= Masters of the Backside =

UK musical group

Masters of the Backside was an early British punk rock group. They never released a recording or performed beyond practice sessions, but the group's members went on to greater success: Chrissie Hynde later fronted The Pretenders, and Dave Vanian, Captain Sensible and Rat Scabies were subsequently founding members of The Damned.

The band was formed by future Sex Pistols manager Malcolm McLaren, who wanted to create a band with the sound of Ramones and the style of former Television member Richard Hell, both of whom he had seen perform at CBGB. He initially intended the band to have two singers.

The band is only known to have performed once, before a small invited audience in a church hall in Lisson Grove, London. They broke up before playing any public concerts or recording any material, after the members became tired of McLaren's need to control their activity.
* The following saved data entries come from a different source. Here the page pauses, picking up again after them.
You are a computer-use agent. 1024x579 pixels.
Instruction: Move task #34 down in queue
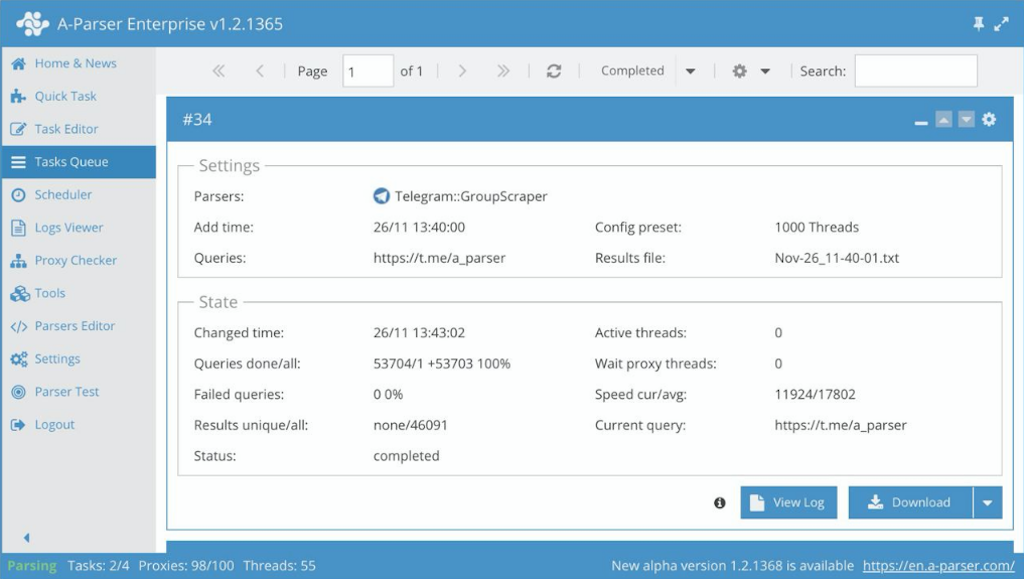pos(967,119)
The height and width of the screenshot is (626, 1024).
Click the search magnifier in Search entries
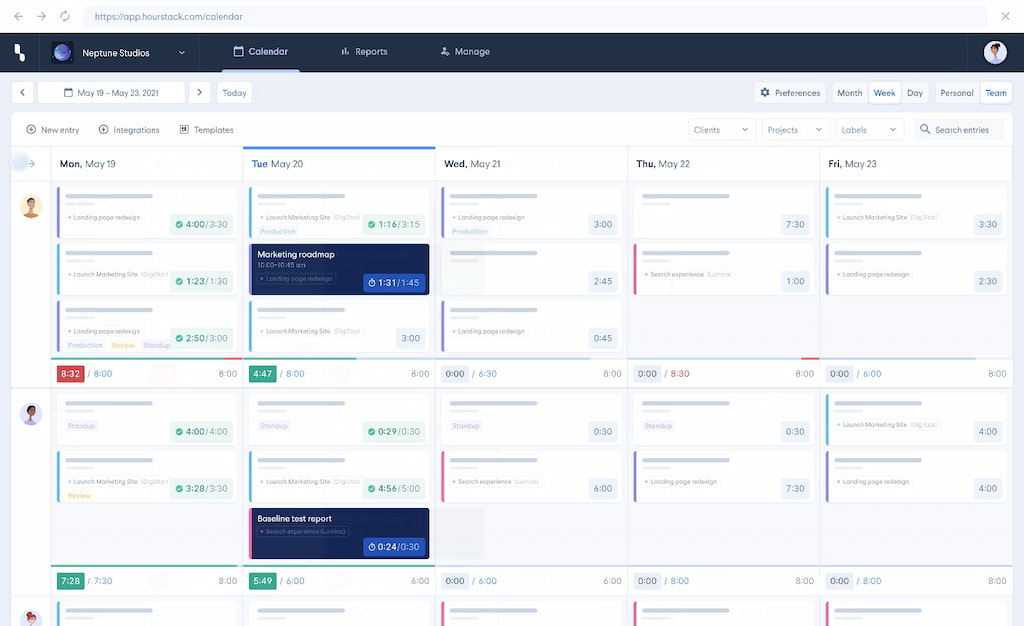pyautogui.click(x=925, y=129)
McLaren had more success with his second band, Sex Pistols, and Hynde eventually formed the Pretenders while Vanian, Sensible, and Scabies teamed up with former London SS member Brian James to form The Damned.

Masters of the Backside has since gone on to attain semi-legendary status with punks alongside London SS and The Flowers of Romance.

It is unclear when the band began using the name "Masters of the Backside" as The Damned acknowledge some of their members first performed together in a group with Hynde but they refer to the project as being unnamed, or with Hynde's preferred name Dishonorable Discharge.